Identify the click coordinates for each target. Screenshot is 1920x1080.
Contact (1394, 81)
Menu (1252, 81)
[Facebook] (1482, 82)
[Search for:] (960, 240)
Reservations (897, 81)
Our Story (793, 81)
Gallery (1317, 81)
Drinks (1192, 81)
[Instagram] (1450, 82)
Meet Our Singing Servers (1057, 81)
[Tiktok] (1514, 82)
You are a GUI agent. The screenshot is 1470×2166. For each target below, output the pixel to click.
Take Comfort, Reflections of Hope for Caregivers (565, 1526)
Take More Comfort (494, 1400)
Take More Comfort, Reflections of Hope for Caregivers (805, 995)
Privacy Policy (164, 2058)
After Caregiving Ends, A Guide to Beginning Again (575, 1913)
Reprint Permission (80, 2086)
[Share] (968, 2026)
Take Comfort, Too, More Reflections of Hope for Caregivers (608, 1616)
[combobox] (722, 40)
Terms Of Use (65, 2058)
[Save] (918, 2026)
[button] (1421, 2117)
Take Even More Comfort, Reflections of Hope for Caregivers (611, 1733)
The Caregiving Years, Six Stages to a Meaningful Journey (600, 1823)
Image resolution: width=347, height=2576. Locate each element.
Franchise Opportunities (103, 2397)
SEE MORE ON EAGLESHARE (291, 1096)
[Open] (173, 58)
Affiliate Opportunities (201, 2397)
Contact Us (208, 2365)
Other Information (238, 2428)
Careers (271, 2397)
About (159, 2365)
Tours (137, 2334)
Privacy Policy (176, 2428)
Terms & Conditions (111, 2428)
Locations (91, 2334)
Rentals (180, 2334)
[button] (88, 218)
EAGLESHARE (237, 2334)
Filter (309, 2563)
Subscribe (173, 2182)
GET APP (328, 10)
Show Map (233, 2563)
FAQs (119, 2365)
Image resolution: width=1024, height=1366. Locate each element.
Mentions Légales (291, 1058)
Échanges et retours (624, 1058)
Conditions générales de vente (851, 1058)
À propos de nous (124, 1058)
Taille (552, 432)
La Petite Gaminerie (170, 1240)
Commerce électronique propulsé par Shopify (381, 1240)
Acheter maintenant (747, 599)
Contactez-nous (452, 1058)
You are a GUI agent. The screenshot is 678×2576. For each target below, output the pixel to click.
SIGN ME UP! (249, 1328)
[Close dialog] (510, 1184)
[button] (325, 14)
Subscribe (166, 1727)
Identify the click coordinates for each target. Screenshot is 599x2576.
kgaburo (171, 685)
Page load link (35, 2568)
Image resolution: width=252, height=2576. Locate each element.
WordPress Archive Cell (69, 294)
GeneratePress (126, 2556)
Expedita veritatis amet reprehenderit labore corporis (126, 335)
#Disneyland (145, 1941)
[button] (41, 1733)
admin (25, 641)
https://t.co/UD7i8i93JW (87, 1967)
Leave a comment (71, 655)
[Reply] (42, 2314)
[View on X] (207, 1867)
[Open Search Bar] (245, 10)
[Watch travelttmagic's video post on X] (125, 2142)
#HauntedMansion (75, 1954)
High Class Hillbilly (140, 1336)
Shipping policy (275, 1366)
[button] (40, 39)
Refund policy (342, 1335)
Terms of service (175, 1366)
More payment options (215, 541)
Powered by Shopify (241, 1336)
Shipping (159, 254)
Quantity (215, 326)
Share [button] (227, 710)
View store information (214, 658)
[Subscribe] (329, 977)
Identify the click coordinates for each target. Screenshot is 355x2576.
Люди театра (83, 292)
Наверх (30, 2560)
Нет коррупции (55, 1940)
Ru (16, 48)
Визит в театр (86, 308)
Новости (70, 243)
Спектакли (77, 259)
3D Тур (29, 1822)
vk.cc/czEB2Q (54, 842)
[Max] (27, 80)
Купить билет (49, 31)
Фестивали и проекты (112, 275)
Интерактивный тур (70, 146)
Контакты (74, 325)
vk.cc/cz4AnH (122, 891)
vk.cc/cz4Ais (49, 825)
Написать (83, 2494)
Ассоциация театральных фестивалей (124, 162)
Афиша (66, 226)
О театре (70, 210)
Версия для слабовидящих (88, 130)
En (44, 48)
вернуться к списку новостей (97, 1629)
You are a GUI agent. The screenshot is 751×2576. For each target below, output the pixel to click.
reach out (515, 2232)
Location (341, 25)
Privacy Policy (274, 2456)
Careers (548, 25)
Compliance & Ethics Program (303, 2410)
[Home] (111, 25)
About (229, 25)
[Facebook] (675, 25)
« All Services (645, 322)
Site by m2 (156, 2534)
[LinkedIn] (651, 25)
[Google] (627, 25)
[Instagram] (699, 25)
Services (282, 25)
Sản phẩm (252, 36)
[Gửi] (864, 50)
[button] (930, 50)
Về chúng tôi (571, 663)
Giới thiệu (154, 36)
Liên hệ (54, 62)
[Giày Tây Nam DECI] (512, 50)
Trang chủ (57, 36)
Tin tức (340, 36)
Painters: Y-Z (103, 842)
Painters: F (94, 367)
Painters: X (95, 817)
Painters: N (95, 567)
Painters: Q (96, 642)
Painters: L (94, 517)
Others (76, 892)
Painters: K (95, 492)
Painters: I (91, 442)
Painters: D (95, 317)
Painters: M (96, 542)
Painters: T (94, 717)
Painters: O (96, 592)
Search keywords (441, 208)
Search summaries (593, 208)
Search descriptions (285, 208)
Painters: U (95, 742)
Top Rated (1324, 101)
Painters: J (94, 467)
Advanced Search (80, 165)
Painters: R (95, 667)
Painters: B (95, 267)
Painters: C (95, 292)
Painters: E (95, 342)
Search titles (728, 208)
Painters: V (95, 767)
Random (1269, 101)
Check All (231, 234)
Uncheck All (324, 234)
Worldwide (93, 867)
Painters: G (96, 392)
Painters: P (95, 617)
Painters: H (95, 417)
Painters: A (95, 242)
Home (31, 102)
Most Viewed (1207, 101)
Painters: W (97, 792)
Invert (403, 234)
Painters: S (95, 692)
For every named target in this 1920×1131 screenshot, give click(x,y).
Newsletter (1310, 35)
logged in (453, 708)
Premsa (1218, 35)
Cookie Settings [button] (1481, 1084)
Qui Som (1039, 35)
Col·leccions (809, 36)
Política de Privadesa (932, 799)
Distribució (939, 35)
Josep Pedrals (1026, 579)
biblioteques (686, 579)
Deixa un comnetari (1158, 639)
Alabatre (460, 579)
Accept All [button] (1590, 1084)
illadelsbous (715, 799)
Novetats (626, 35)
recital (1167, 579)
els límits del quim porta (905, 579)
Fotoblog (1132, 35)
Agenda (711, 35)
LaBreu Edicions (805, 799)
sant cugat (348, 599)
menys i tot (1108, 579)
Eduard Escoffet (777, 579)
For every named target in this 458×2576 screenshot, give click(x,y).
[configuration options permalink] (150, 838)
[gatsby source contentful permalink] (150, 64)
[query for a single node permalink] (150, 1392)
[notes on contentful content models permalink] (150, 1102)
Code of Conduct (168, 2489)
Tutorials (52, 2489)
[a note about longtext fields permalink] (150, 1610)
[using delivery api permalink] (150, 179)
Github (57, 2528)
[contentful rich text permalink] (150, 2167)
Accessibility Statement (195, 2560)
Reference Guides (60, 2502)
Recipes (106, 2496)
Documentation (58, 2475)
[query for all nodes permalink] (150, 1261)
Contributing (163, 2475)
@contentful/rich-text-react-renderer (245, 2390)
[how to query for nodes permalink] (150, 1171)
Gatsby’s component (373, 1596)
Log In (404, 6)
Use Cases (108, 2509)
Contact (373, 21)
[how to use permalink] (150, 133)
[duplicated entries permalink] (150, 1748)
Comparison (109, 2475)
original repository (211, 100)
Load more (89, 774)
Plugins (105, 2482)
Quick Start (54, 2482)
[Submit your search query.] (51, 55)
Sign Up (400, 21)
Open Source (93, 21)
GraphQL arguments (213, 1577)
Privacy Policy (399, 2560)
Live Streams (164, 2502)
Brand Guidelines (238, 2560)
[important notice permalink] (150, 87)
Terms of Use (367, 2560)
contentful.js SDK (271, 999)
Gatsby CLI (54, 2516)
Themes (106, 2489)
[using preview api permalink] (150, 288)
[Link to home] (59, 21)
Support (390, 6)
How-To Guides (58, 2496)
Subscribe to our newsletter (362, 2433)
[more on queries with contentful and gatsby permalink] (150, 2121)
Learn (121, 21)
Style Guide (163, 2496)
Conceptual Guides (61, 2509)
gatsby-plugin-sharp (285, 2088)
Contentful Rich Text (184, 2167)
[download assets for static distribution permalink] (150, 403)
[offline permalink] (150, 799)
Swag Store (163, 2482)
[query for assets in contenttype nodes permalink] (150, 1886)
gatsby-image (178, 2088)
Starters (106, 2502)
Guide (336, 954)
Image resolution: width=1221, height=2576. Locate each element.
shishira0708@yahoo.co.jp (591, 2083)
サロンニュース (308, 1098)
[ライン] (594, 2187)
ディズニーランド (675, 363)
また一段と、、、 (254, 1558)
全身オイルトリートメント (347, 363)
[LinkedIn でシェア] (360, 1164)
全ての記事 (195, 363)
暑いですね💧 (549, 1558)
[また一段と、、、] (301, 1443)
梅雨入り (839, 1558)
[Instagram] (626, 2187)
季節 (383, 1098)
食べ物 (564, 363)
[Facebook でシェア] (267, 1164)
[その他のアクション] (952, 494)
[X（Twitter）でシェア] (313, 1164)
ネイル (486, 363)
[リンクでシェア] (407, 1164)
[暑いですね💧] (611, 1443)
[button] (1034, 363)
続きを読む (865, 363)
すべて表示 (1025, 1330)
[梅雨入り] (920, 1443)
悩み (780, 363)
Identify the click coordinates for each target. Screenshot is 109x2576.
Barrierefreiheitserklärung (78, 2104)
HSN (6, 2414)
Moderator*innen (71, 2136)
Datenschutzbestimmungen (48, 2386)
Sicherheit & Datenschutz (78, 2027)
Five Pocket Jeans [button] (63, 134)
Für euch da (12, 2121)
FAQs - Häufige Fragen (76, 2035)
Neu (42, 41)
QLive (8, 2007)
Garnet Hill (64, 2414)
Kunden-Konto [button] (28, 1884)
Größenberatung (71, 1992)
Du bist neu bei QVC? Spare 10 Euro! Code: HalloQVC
....
GOAL OF THE EXERCISE
Would you print exactly and only the lines of the material above that run from the line with "Search descriptions (285, 208)" through the line with "Random (1269, 101)", both included?

EXERCISE OUTPUT
Search descriptions (285, 208)
Painters: U (95, 742)
Top Rated (1324, 101)
Painters: J (94, 467)
Advanced Search (80, 165)
Painters: R (95, 667)
Painters: B (95, 267)
Painters: C (95, 292)
Painters: E (95, 342)
Search titles (728, 208)
Painters: V (95, 767)
Random (1269, 101)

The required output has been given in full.